During the installation of Debian, I chose Norwegian bokmål as my only preferred language. Debian, however, seems to think the three Scandinavian languages Danish, Norwegian, and Swedish are similar enough to use them as fallbacks for each other when translations are incomplete. This irks me, as I only want to fallback to English when the Norwegian translations come short.
There is no way to set the list of languages from the system installer or afterwards from GNOME’s system settings program. So how do you get rid of the unwanted languages?
Open the file /etc/default/locale for editing. Remove the language codes for the unwanted languages, in this example Danish and Swedish, from the LANGUAGES variable. It is a colon separated string of language codes with the preferred language first (leftmost). When you are done editing it, it should look something like this: LANGUAGE="nb_NO:nb:no:en".
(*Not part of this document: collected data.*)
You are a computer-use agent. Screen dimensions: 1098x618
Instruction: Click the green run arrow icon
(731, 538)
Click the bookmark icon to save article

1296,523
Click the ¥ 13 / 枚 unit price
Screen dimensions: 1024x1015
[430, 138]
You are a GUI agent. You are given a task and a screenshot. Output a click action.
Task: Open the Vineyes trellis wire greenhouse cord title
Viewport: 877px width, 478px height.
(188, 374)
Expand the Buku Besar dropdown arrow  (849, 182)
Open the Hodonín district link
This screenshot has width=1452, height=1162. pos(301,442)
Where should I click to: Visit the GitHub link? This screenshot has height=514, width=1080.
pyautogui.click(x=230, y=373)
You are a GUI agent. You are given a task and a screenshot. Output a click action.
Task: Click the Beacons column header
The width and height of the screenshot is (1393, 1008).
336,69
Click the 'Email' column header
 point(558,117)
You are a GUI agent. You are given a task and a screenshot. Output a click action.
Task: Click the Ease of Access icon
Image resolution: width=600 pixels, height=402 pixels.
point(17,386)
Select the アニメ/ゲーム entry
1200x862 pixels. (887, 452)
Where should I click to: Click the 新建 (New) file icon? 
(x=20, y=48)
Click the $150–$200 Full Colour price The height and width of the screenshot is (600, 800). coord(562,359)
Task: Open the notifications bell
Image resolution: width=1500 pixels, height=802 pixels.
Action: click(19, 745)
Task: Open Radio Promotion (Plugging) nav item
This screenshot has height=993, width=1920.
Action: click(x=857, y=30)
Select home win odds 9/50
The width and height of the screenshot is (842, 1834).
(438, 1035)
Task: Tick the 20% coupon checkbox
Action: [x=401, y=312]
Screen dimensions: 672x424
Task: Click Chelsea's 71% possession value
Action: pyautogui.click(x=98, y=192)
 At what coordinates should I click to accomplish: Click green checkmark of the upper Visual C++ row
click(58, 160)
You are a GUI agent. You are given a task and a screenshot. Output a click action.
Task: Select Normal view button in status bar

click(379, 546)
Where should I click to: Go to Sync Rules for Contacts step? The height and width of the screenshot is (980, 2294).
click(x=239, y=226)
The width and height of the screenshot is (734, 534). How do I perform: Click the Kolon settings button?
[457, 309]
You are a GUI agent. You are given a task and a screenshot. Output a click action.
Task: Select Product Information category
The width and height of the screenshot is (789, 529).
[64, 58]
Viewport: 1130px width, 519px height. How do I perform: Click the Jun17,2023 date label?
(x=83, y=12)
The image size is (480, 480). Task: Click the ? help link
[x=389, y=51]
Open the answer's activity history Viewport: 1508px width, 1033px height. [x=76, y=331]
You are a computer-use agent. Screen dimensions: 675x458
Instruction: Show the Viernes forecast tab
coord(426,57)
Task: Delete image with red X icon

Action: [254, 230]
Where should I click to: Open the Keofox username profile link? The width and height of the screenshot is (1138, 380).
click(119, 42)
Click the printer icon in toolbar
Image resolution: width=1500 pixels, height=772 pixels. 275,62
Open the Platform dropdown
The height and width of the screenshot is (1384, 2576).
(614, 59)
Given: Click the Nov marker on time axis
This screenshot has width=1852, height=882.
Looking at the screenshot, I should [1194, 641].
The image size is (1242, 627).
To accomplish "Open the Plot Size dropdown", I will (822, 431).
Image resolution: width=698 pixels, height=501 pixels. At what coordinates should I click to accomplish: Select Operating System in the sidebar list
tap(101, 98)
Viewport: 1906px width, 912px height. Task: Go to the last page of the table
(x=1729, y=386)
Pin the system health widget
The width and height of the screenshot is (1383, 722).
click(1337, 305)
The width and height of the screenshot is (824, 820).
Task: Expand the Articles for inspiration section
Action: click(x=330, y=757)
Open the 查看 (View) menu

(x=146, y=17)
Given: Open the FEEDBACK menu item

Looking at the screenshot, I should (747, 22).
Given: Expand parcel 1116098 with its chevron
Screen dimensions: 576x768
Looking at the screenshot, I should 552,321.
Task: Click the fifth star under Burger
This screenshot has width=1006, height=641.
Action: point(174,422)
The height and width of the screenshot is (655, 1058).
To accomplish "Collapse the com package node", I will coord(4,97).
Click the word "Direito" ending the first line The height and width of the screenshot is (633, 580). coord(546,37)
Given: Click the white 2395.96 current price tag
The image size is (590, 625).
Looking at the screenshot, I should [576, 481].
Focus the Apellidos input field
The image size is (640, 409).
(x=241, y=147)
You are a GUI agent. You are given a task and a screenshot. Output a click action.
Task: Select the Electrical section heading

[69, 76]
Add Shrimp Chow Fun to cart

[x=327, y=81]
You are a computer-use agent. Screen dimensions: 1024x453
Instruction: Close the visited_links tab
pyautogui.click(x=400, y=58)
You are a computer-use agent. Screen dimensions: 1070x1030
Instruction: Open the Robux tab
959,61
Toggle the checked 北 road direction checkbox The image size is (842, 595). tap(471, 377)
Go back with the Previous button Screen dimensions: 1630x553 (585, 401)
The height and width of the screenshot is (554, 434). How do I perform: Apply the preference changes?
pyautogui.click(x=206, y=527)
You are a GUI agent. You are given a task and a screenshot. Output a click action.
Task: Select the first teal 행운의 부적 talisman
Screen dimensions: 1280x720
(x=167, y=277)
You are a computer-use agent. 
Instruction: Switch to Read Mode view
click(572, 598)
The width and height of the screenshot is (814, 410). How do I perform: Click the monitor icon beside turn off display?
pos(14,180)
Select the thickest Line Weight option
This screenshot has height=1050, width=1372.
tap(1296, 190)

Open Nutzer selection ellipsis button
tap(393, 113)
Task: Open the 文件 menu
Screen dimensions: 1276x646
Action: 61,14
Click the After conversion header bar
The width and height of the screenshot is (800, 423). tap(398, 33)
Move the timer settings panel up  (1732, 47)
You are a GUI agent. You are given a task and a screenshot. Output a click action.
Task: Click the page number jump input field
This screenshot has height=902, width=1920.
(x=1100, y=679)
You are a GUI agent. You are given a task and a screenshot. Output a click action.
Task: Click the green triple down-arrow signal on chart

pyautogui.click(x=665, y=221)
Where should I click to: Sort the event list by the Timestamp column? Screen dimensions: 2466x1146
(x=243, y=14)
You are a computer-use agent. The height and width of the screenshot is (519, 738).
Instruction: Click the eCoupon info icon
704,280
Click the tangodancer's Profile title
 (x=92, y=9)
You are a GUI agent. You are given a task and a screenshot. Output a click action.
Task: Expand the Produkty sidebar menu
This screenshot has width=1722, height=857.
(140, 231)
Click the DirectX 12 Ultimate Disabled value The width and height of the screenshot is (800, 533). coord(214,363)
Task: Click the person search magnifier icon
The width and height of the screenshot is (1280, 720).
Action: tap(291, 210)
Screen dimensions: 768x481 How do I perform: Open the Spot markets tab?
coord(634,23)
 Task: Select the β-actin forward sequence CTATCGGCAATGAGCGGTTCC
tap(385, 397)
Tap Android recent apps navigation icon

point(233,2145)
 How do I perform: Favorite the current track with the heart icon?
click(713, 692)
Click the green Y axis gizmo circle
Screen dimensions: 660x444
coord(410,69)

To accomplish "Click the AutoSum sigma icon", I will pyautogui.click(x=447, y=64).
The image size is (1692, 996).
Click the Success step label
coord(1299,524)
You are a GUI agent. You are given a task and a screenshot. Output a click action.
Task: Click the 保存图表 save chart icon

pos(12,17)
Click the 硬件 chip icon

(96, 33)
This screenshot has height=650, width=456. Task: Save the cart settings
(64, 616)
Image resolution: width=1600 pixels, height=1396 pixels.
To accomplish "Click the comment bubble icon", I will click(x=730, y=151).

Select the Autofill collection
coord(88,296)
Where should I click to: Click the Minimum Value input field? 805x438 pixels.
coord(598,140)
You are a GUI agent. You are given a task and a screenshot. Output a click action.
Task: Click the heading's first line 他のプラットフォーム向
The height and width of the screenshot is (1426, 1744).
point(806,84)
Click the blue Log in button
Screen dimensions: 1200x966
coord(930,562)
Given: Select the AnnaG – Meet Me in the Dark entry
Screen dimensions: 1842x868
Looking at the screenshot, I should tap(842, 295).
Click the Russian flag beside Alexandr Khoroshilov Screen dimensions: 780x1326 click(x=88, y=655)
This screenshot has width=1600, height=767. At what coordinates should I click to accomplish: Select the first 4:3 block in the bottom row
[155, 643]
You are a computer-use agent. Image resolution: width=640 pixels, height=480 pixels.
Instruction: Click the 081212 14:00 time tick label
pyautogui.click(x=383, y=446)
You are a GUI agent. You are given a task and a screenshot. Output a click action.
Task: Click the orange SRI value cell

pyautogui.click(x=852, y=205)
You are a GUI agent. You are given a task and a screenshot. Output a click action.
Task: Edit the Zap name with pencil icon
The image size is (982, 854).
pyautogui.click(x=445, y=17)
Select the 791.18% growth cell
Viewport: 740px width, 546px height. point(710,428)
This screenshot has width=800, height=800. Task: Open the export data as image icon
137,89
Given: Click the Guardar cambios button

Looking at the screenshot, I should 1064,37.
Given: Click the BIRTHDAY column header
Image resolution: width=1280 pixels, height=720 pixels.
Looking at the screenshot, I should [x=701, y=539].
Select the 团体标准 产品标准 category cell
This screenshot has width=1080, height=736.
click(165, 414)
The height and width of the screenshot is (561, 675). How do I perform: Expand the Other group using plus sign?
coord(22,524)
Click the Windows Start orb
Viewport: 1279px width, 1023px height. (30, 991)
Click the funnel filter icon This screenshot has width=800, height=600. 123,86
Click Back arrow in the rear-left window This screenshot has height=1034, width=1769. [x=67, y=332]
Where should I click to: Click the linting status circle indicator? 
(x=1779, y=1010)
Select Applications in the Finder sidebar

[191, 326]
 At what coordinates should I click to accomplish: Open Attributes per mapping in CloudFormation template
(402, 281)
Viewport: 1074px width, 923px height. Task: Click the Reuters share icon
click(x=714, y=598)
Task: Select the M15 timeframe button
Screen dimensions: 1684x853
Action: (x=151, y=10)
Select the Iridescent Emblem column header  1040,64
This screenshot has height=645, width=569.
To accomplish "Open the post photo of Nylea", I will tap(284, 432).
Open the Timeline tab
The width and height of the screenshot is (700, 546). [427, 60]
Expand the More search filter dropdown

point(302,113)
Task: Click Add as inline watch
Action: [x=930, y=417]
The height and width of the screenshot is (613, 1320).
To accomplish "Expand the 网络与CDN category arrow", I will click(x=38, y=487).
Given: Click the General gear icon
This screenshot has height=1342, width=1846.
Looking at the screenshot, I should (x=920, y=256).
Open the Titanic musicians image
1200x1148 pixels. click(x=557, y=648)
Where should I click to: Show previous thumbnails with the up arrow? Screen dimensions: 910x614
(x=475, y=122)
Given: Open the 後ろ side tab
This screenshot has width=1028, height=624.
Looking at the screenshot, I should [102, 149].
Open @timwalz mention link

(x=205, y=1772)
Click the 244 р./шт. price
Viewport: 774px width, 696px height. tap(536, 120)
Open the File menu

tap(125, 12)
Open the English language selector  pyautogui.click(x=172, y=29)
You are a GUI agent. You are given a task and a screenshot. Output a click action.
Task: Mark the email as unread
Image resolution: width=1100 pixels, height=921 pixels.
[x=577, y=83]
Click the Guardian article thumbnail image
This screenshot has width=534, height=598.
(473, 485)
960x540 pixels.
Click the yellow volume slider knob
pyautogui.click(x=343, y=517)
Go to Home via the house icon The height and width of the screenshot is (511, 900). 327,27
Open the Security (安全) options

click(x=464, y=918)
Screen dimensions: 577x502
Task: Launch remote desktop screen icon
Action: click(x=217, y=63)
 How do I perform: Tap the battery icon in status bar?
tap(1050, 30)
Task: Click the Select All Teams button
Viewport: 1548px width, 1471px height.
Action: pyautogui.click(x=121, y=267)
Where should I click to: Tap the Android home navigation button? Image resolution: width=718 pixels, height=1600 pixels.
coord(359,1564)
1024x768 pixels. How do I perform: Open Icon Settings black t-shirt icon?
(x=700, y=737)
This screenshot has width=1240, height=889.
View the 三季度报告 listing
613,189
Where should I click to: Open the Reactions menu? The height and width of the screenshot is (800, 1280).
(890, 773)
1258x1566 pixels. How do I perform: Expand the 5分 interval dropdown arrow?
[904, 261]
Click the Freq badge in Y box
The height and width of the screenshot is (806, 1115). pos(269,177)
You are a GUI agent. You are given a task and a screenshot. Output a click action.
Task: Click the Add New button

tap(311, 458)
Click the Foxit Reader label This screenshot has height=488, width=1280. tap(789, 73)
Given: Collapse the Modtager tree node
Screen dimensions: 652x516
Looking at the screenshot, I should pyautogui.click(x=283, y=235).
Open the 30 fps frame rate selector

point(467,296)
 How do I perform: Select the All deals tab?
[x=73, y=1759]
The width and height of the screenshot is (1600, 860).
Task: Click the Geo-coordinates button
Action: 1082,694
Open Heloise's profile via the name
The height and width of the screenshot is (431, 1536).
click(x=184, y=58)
Run the locale-gen command to install translations for the desired languages and purge the unwanted ones. Afterwards, newly opened programs will use the new languages. Log out and back in again to apply the change to all programs.
I have also removed Norwegian nynorsk (nn) from my own setup. However, as I have kept the Norwegian meta-language code (“no” includes both nb and nn), some nynorsk may still show up from time to time.
Note: If you want to add new languages instead of removing one, you must also uncomment them in the file /etc/locale.gen.